[Extracted records]
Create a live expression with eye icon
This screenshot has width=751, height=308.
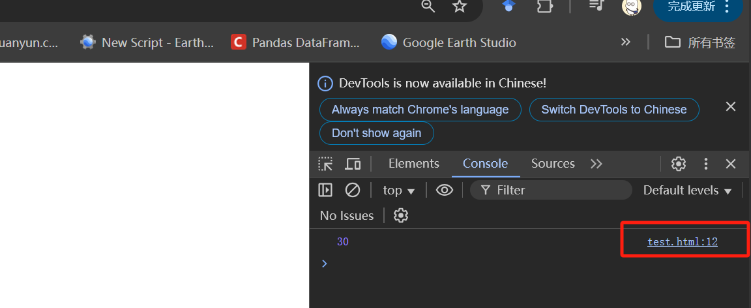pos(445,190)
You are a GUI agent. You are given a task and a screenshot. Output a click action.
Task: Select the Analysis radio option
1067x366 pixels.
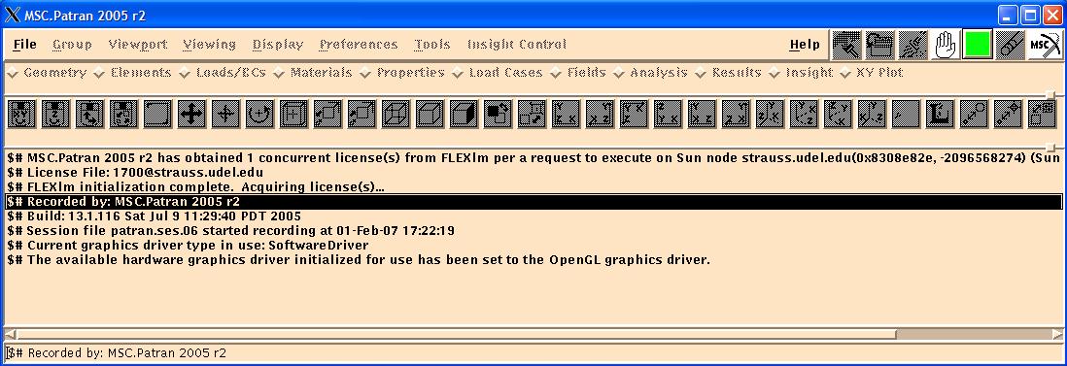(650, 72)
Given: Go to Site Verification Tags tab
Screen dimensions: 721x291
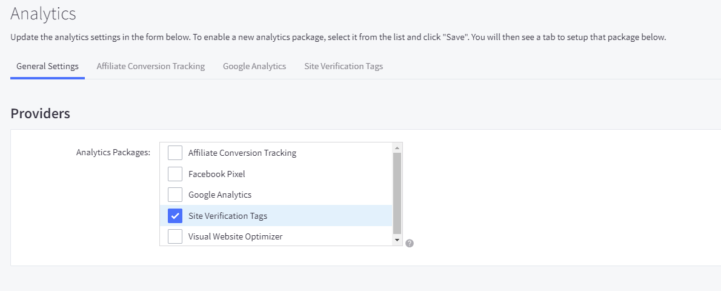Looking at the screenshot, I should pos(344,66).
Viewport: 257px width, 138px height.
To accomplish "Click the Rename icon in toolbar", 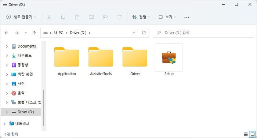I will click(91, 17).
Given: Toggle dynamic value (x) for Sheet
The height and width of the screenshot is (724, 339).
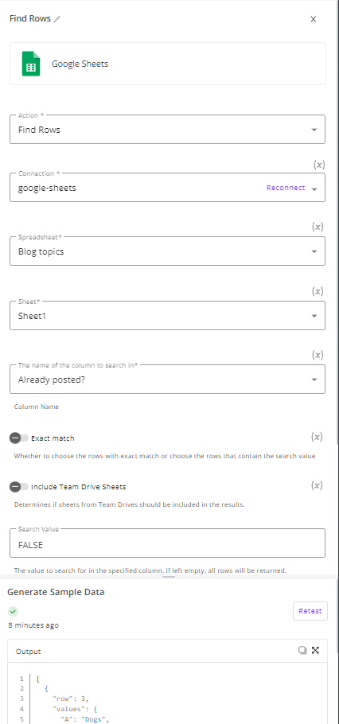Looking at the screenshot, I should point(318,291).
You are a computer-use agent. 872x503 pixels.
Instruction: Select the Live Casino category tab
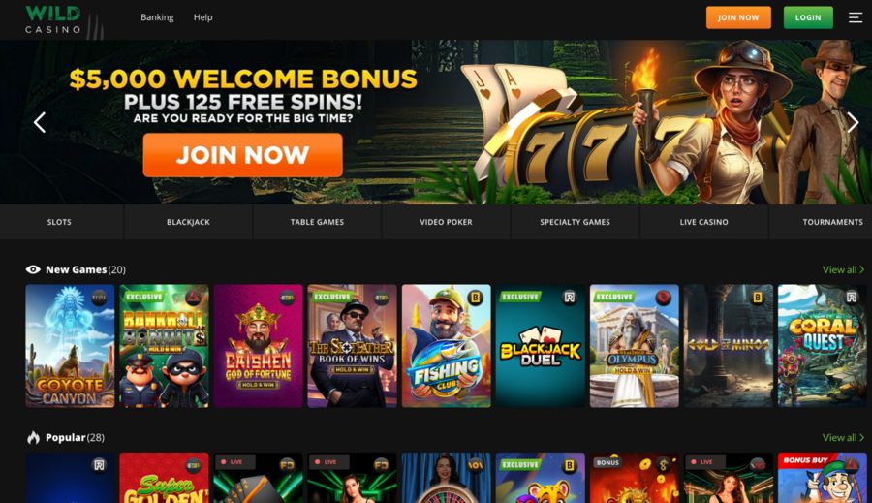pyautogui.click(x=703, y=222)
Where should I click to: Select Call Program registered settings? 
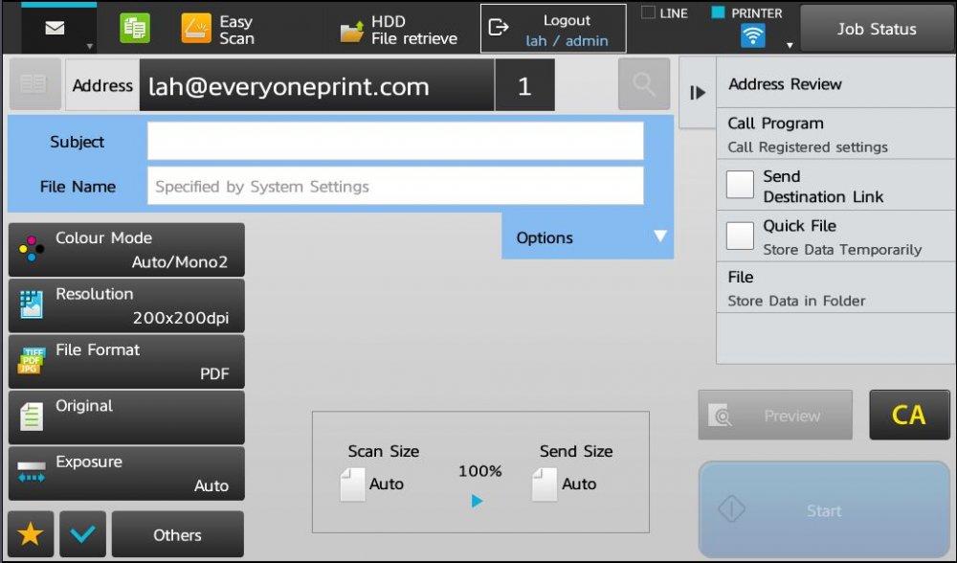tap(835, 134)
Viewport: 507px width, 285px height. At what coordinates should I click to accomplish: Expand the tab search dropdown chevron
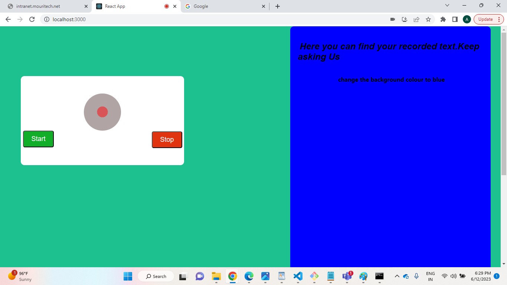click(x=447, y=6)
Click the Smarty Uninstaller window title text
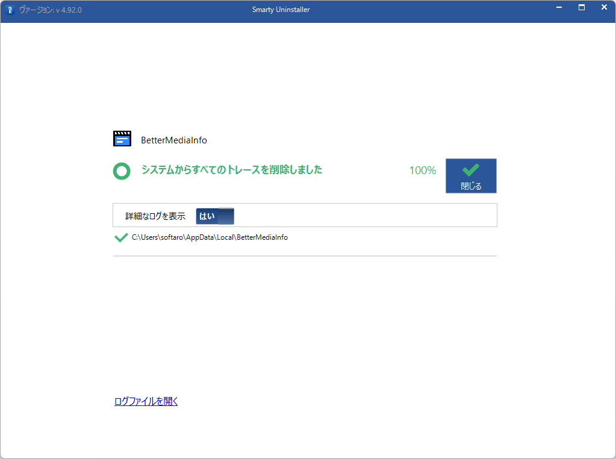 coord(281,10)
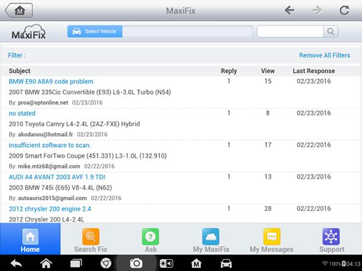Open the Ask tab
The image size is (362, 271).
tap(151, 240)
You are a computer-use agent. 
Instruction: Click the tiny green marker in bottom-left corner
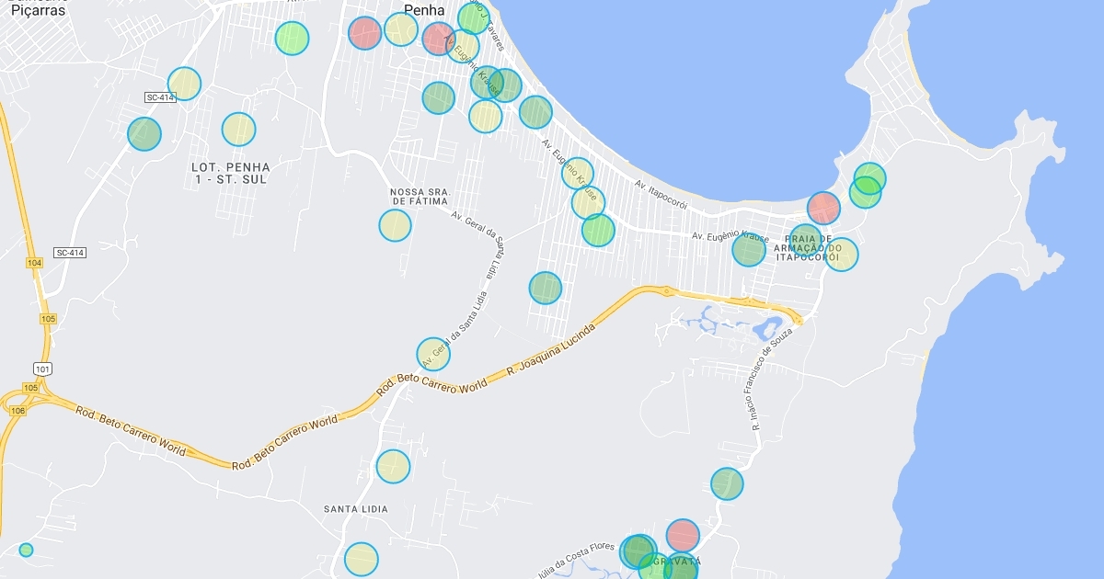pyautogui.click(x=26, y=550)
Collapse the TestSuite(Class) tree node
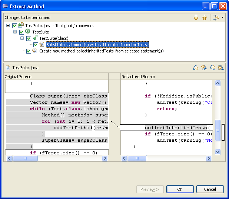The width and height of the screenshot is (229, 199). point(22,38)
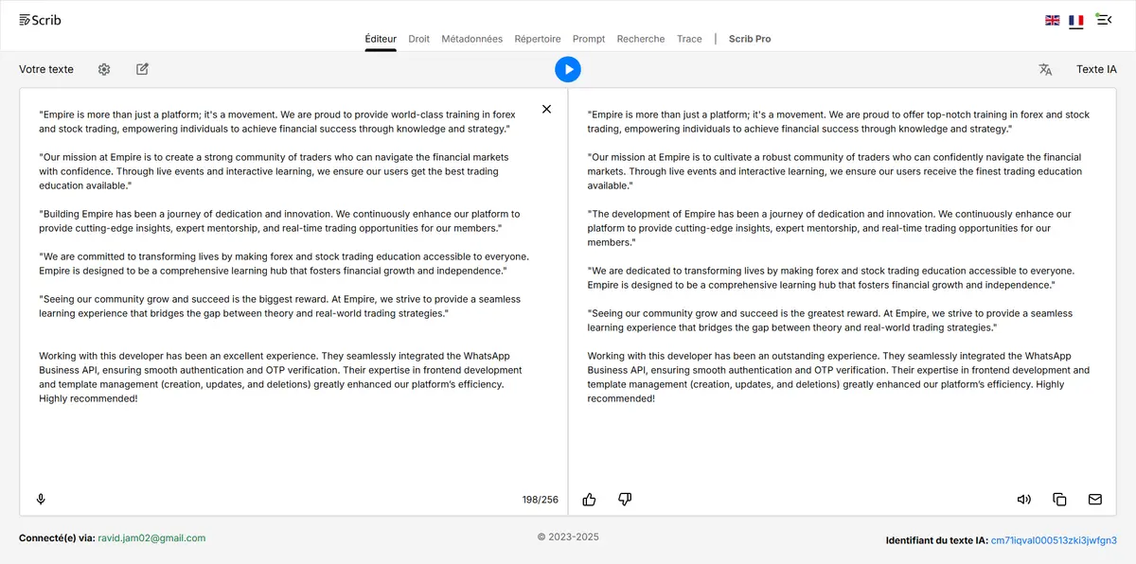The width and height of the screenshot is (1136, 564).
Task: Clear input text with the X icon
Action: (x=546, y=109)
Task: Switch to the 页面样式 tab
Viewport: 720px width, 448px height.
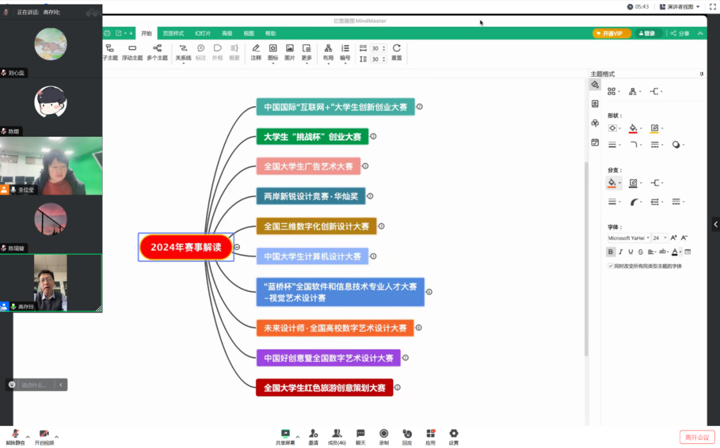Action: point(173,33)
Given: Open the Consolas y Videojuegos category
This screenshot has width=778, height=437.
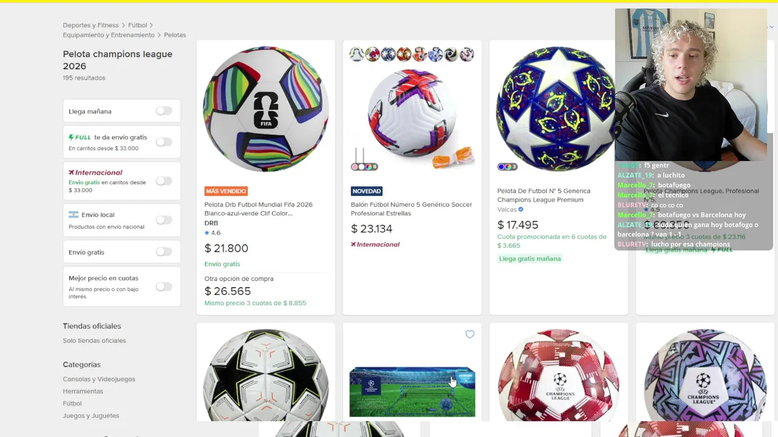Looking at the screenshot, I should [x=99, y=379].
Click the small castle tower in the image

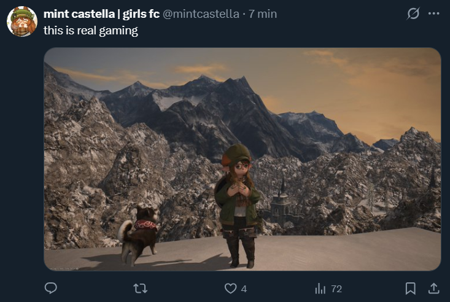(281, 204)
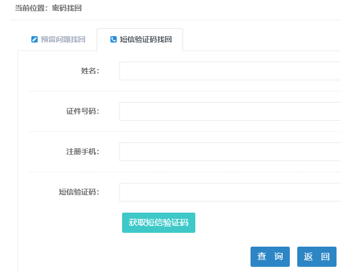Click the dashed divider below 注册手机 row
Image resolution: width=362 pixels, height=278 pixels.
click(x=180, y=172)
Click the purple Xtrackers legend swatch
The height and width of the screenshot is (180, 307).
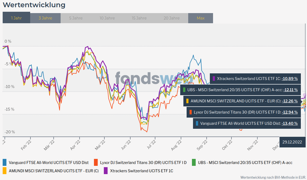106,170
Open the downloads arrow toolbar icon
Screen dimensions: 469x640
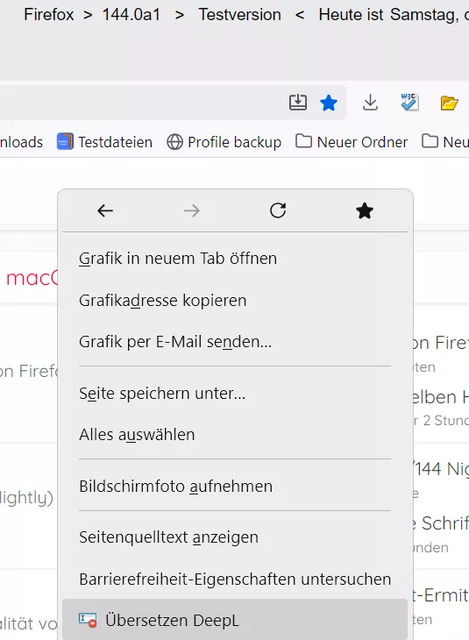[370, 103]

> **WHAT YOU HAVE TO DO**
What do the entries above read from the line containing "Click the Smarty" through the line containing "Task: Switch to the 页面样式 tab"? Output those lines exactly, both ends included, with the pictures left out.

> **EXPECTED ANSWER**
Click the Smarty Uninstaller window title text
 coord(281,10)
Open the Ask tab
The image size is (362, 271).
tap(151, 240)
You are a computer-use agent. 
Instruction: Click the tiny green marker in bottom-left corner
pyautogui.click(x=26, y=550)
Collapse the TestSuite(Class) tree node
The width and height of the screenshot is (229, 199). point(22,38)
The width and height of the screenshot is (1136, 564).
Task: Clear input text with the X icon
Action: (x=546, y=109)
Task: Switch to the 页面样式 tab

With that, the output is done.